Thursday, October 20, 2011

Shoo Vampire!

It's cold and rainy and almost Halloween ... and for his birthday Brett has requested a remedy to all of that: Shoo Vampire Soup! I make it every year, and every year I have to google it because I don't have it written down. And when I do find it online, it seems that the posters always scale the garlic waaaaaaaay back - and I wonder: how can it keep the vampires away with those little amounts of garlic? Here is the one and only, with correct amounts of garlic, from Martha Stewart Living.

Shoo Vampire Soup
serves 8 to 10

5 heads of garlic (that is an entire bulb, not just one teeny tiny clove!)
2 tablespoons unsalted butter
4 leeks, white and pale green parts only, thinly sliced, well washed
8 sprigs fresh thyme
8 springs fresh flat leaf parsley
1 tablespoon whole black peppercorns
1 dried bay leaf
2 pounds Yukon gold potatoes, peeled and cut into 1-ince dice
4 fourteen-and-a-half-ounce cans low sodium chicken stock or 7 cups homemade chicken stock
1/4 cup Marsala wine
1 cup heavy cream
2 teaspoons coarse salt
1 teaspoon freshly ground black pepper
1/2 teaspoon freshly grated nutmeg
8 to 10 slices pumpernickel bread
3/4 cup freshly grated Parmesan cheese
Snipped chives, for garnish

1. Preheat oven to 450 degrees.
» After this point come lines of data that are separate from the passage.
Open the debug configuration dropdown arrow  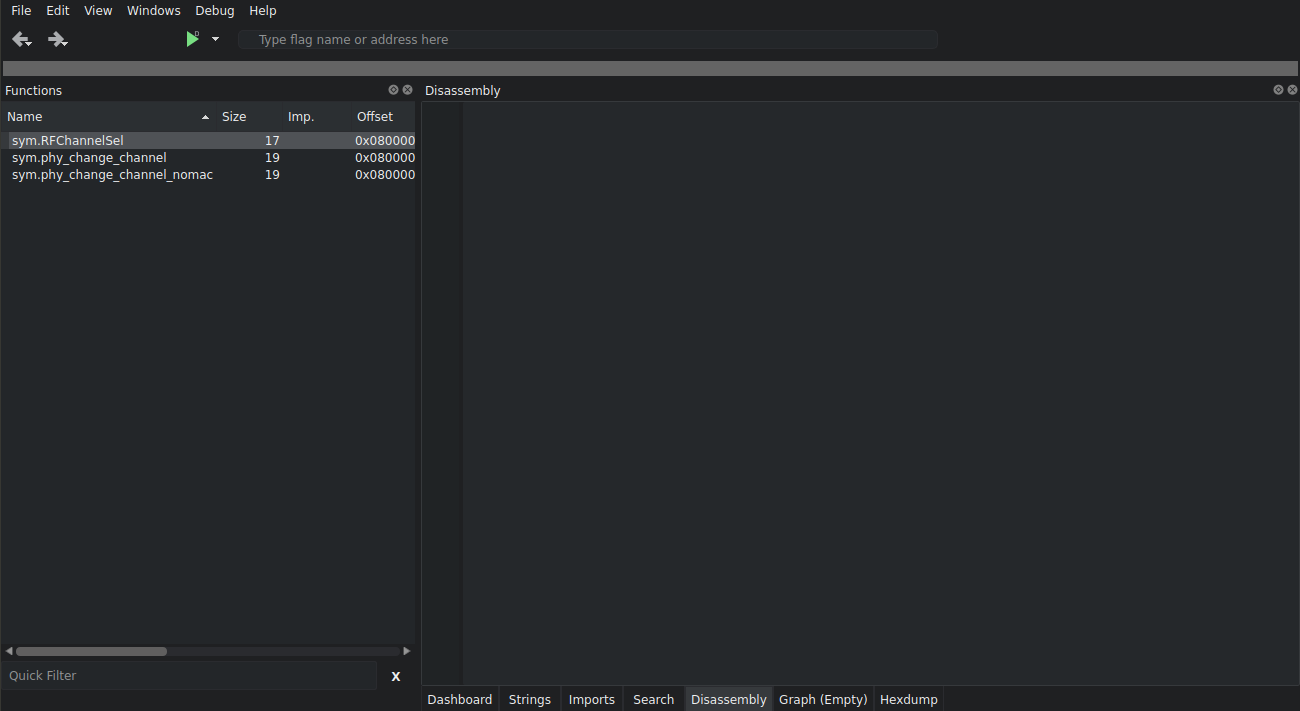click(215, 39)
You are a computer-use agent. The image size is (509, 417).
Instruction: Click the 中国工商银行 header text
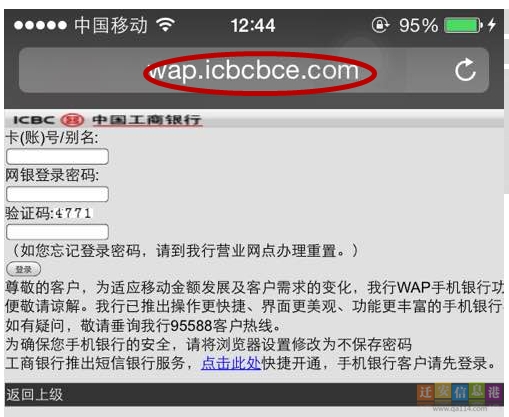pyautogui.click(x=147, y=120)
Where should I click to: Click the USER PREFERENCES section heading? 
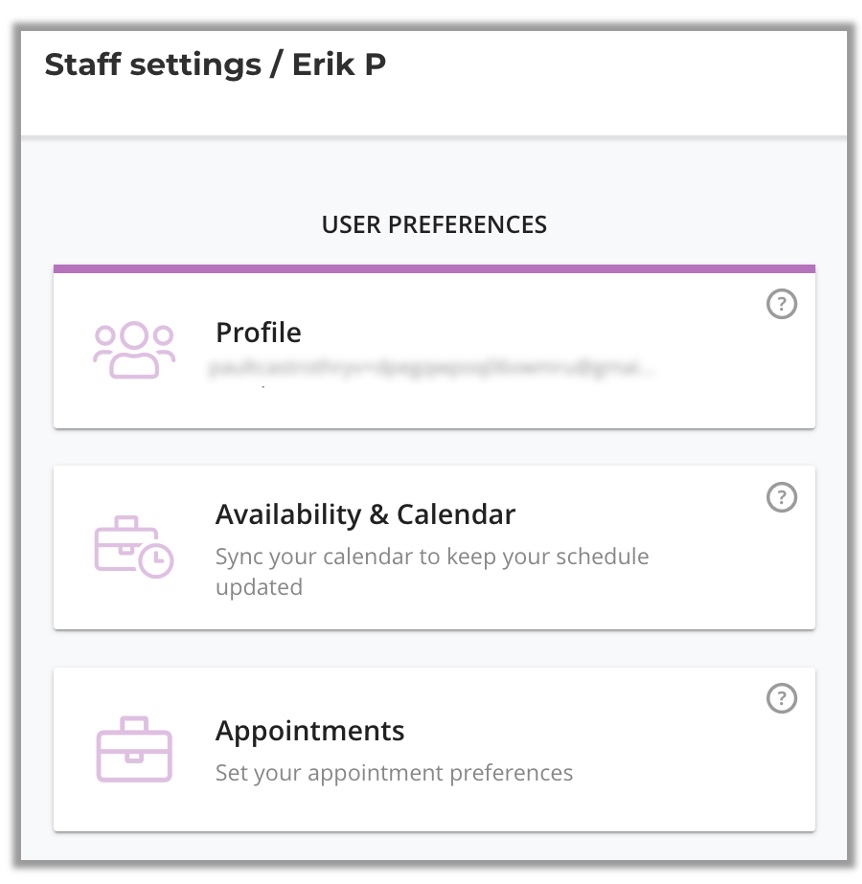pyautogui.click(x=434, y=225)
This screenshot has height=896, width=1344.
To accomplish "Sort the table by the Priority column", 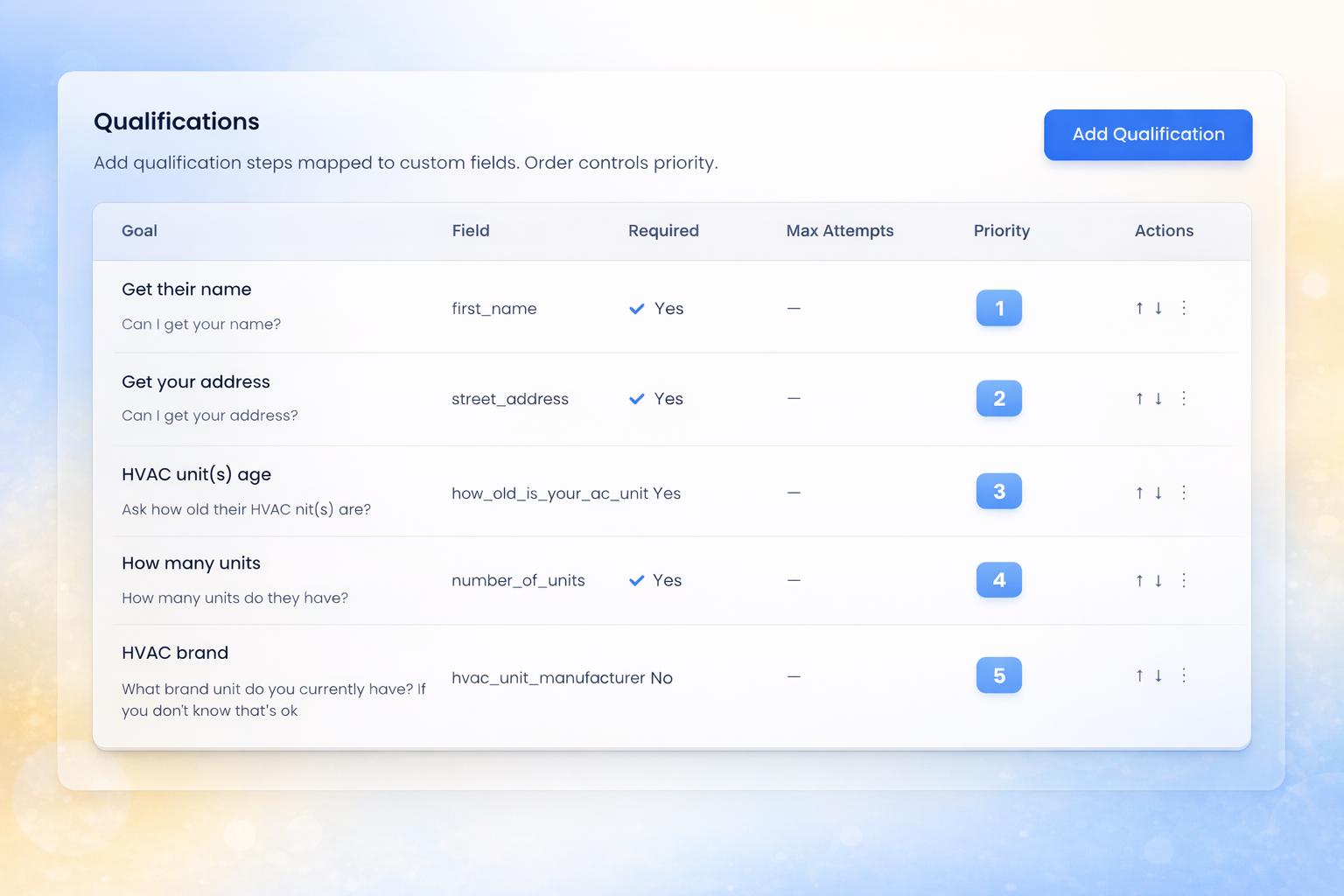I will pyautogui.click(x=1001, y=231).
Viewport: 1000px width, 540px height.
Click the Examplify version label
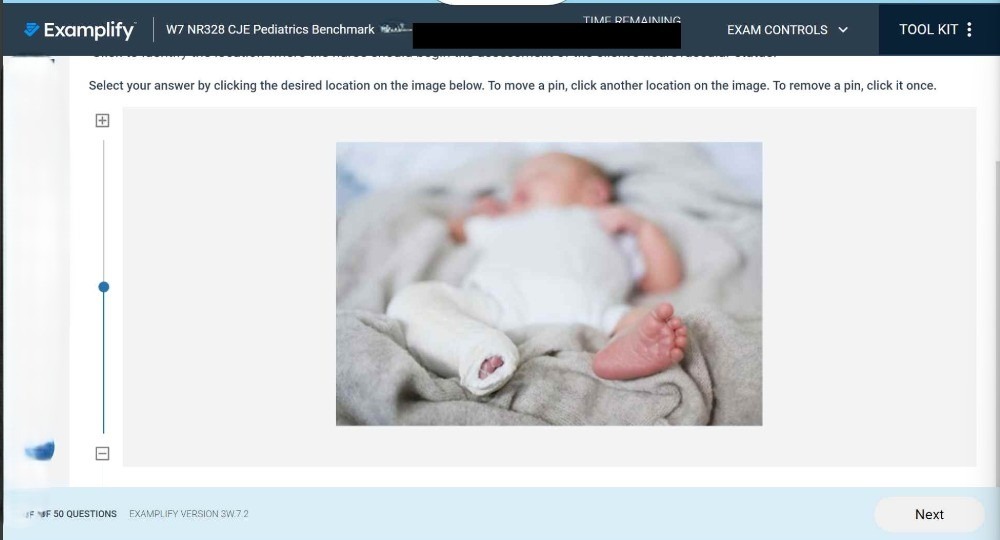[189, 514]
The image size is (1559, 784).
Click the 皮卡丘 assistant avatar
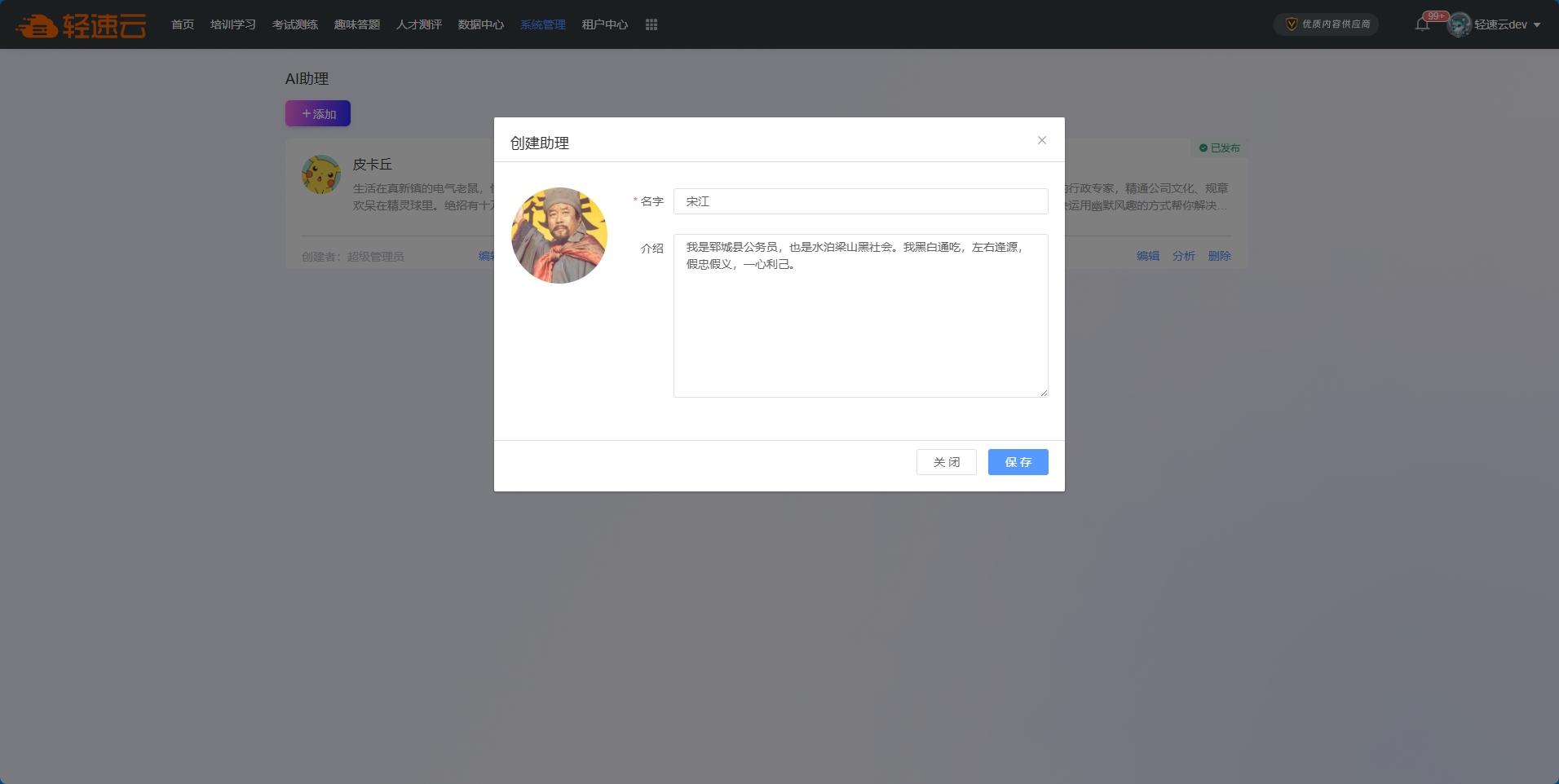[x=321, y=174]
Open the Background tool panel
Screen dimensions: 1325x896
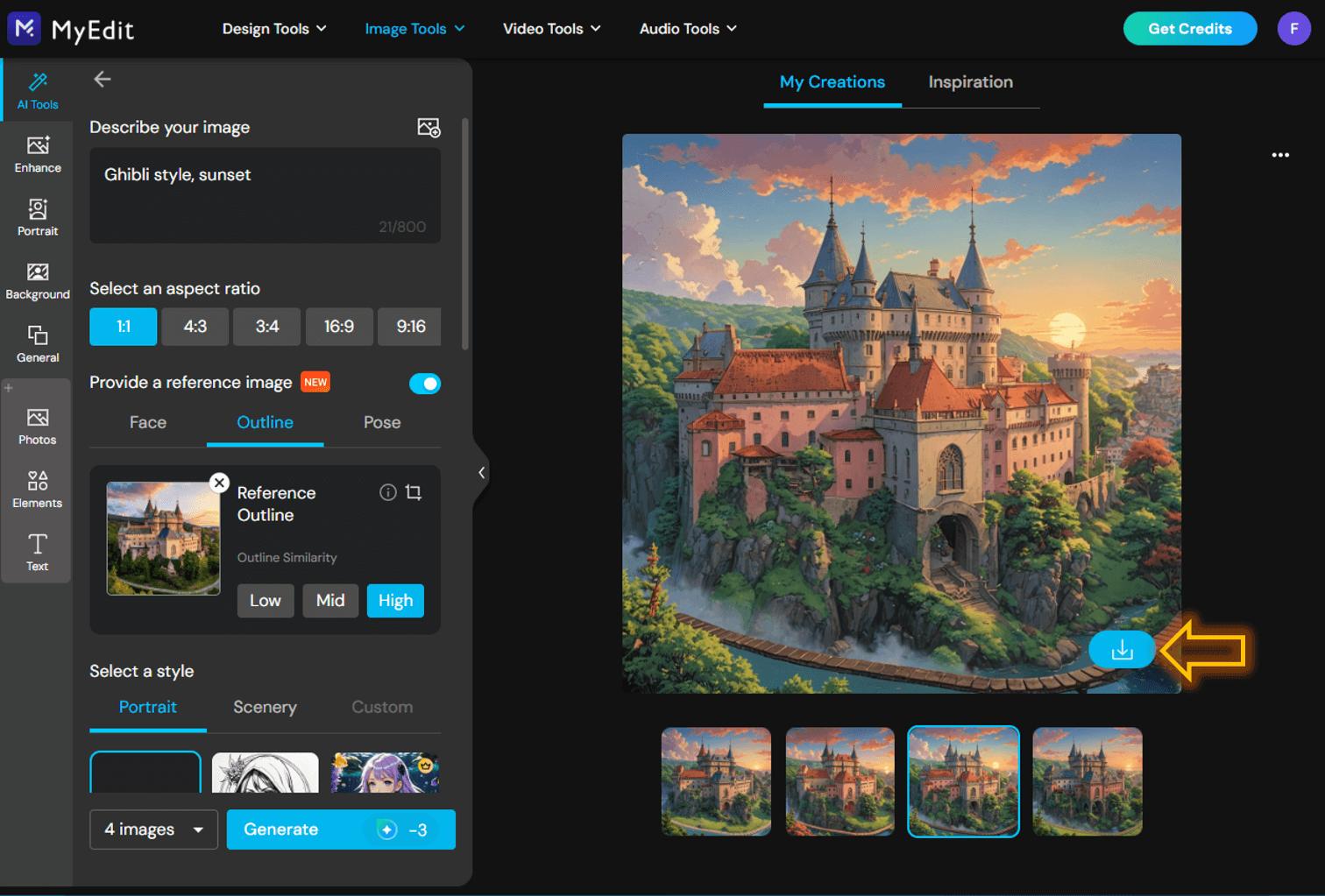[x=37, y=280]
Wrap 3 heads of garlic in aluminum foil; roast for 45 minutes. Let cool, halve crosswise, and squeeze garlic from cloves. Reserve garlic puree, discarding papery skins. Peel remaining 2 heads of garlic.
2.
In a 6-quart stockpot, melt butter over medium-low heat. Add leeks and garlic cloves; stirring frequently cook until translucent but not browned, 20 to 25 minutes. Wrap thyme, parsley, peppercorns, and bay leaf in a piece of cheesecloth; tie with kitchen twine. Add to pot along with potatoes, stock, and garlic puree. Raise heat to medium; simmer until potatoes are tender, 25 to 30 minutes. Discard cheesecloth bundle. Pass soup through a food mill fitted with a fine disk. Discard solids; return soup to pot. Add wine; simmer over medium-low heat, about 15 minutes. Stir in cream; season with salt, pepper, and nutmeg.
3. Cut bread with cat-shaped cookie cutter. Place on baking sheet; toast in over, 3 to 4 minutes. Serve soup in bowls; garnish with Parmesan, chives, and black-cat toasts.